I have done several of these initiatives. In 2019, I brought in a strong team led by now Siaya Governor, then Senator James Orengo and Rarieda MP Otiende Amollo to Wakula Mixed Secondary, also on the Promised Island, Mfangano, to support the school through a similar drive.
I also extend a silent hand of support to many learning institutions and needy students across the island and mainland. I don’t do these to win support for any elective office. I do them because that is what must be done to change lives.
In fact, if you asked me, moving forward, I don’t think I’d present myself for an elective position. I would want to serve the fisherfolk community I come from and expand it out to the Great Republic of Kenya, more as a moral and timely duty, inspired by Rotary International’s motto of 'Service Above Self'. We can do it without expectations of personal benefit.
I recently said on KTN that I believe Baba could step back a bit and instead offer his experience to serve the continent in another capacity, it is on record that I also said Baba already has a strong legacy
Q: You seem to have had a breakthrough with the Ruto administration. How do you find almost a year of working closely with the President compared to your decades-long working for Raila Odinga?
I have never set out to get a ‘breakthrough’ with the Ruto administration. I have actually had an interview with this paper sometime in June and I made it clear why I believe that at this point in time, it is imperative not just for the Luo Nation, but the country at large, to support President William Ruto in delivering to the people of Kenya.

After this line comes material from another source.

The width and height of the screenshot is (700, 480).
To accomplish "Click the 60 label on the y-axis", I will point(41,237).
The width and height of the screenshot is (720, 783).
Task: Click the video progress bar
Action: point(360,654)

And I said that I’m deeply convinced that the President means business about turning around this economy and serving all Kenyans equally. We have witnessed this even in my Nyanza backyard with his many development tours, and we continue to see him do it across the country, no matter their political leanings and history of the past.
Whereas I recently said on KTN that I believe Baba could step back a bit and instead offer his experience to serve the continent in another capacity, it is on record that I also said Baba already has a strong legacy of deepening good governance in this country and beyond, and added that Kenyans need to find a way to appreciate or honour him.
So it would be inappropriate to demand a linear comparison of my years with Jakom to the several months I’ve been aligned to President Ruto’s administration. Both are doing the best they can to serve the nation in their various capacities.
Q: Talking of Raila Odinga, he led his troops to your backyard just days ago, in what appeared to be a political firefighting mission after your successful event on the Island. Is the larger Suba nation coming with you to your new political home, abandoning ODM?
The Suba nation and even the Luo Nation have a right to belong to any political formation, granted.
I am, however, a very deliberate folk who takes time to interrogate and analyse situations and circumstances before taking a stand or making a move. This is why I took several years with and around Baba in spite of the challenges that came with it.
I have elaborately spoken of the need for the Luo and Suba nations to support and embrace President Ruto’s progressive agenda for the region. And we can all see it.
Even so, I wouldn’t classify Baba’s tour of my backyard as political firefighting. As a national leader, the former Prime Minister has the right and a rich latitude to tour any corner of the country, including President Ruto’s Sugoi village in Turbo.
That does not take away my belief that as the Kavirondo Belt, we need to reassess these paths and work with President Ruto, especially where he has agreed to personally play a frontal role in initiating development projects in our region.